Reproduce every record exactly as written.
[Opening INFORMATION PROVIDED section]
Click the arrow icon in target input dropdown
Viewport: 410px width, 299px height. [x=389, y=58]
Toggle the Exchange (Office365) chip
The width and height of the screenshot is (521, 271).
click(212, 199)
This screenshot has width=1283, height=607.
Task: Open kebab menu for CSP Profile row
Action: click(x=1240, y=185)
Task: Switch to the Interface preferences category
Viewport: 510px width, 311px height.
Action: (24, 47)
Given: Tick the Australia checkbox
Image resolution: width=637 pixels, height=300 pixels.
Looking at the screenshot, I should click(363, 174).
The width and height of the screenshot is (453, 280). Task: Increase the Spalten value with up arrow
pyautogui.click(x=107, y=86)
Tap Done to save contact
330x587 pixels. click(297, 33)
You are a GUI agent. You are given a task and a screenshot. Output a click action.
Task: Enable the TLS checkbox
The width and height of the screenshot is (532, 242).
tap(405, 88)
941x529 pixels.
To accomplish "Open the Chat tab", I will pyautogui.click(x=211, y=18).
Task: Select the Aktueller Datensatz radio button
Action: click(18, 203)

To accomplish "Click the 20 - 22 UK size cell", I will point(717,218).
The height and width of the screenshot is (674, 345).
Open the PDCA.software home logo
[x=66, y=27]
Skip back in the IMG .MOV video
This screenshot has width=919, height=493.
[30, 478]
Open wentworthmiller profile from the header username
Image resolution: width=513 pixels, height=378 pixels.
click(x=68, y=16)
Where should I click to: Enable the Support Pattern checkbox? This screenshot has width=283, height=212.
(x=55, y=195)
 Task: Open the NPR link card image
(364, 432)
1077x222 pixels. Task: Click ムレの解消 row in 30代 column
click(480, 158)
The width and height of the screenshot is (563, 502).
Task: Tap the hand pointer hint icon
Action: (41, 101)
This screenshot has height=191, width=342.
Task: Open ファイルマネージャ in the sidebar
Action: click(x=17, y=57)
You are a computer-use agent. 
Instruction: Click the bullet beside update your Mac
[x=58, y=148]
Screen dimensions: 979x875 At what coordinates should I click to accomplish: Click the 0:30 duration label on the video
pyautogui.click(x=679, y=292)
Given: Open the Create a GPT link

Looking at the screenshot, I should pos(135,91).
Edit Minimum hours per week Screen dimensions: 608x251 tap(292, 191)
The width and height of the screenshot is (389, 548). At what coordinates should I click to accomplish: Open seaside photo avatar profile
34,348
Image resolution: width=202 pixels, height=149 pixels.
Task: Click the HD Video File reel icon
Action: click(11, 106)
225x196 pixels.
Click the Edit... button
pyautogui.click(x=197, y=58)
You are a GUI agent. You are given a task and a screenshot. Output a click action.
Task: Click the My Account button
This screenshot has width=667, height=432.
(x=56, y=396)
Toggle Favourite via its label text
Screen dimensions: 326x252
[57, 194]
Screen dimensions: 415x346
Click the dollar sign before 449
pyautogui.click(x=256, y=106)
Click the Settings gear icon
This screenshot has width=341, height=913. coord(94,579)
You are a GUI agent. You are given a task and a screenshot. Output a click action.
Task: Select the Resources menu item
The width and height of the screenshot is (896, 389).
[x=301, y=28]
[Closing INFORMATION PROVIDED section]
- [TASK RESULT]:
Click the arrow icon in target input dropdown
Viewport: 410px width, 299px height. [x=389, y=58]
Toggle the Exchange (Office365) chip
The width and height of the screenshot is (521, 271).
click(212, 199)
This screenshot has width=1283, height=607.
Task: Open kebab menu for CSP Profile row
Action: click(x=1240, y=185)
Task: Switch to the Interface preferences category
Viewport: 510px width, 311px height.
Action: (24, 47)
Given: Tick the Australia checkbox
Image resolution: width=637 pixels, height=300 pixels.
Looking at the screenshot, I should click(363, 174).
The width and height of the screenshot is (453, 280). Task: Increase the Spalten value with up arrow
pyautogui.click(x=107, y=86)
Tap Done to save contact
330x587 pixels. click(297, 33)
You are a GUI agent. You are given a task and a screenshot. Output a click action.
Task: Enable the TLS checkbox
The width and height of the screenshot is (532, 242).
tap(405, 88)
941x529 pixels.
To accomplish "Open the Chat tab", I will pyautogui.click(x=211, y=18).
Task: Select the Aktueller Datensatz radio button
Action: click(18, 203)

To accomplish "Click the 20 - 22 UK size cell", I will point(717,218).
The height and width of the screenshot is (674, 345).
Open the PDCA.software home logo
[x=66, y=27]
Skip back in the IMG .MOV video
This screenshot has width=919, height=493.
[30, 478]
Open wentworthmiller profile from the header username
Image resolution: width=513 pixels, height=378 pixels.
click(x=68, y=16)
Where should I click to: Enable the Support Pattern checkbox? This screenshot has width=283, height=212.
(x=55, y=195)
 Task: Open the NPR link card image
(364, 432)
1077x222 pixels. Task: Click ムレの解消 row in 30代 column
click(480, 158)
The width and height of the screenshot is (563, 502).
Task: Tap the hand pointer hint icon
Action: (41, 101)
This screenshot has height=191, width=342.
Task: Open ファイルマネージャ in the sidebar
Action: click(x=17, y=57)
You are a computer-use agent. 
Instruction: Click the bullet beside update your Mac
[x=58, y=148]
Screen dimensions: 979x875 At what coordinates should I click to accomplish: Click the 0:30 duration label on the video
pyautogui.click(x=679, y=292)
Given: Open the Create a GPT link

Looking at the screenshot, I should pos(135,91).
Edit Minimum hours per week Screen dimensions: 608x251 tap(292, 191)
The width and height of the screenshot is (389, 548). At what coordinates should I click to accomplish: Open seaside photo avatar profile
34,348
Image resolution: width=202 pixels, height=149 pixels.
Task: Click the HD Video File reel icon
Action: click(11, 106)
225x196 pixels.
Click the Edit... button
pyautogui.click(x=197, y=58)
You are a GUI agent. You are given a task and a screenshot. Output a click action.
Task: Click the My Account button
This screenshot has width=667, height=432.
(x=56, y=396)
Toggle Favourite via its label text
Screen dimensions: 326x252
[57, 194]
Screen dimensions: 415x346
Click the dollar sign before 449
pyautogui.click(x=256, y=106)
Click the Settings gear icon
This screenshot has width=341, height=913. coord(94,579)
You are a GUI agent. You are given a task and a screenshot. Output a click action.
Task: Select the Resources menu item
The width and height of the screenshot is (896, 389).
[x=301, y=28]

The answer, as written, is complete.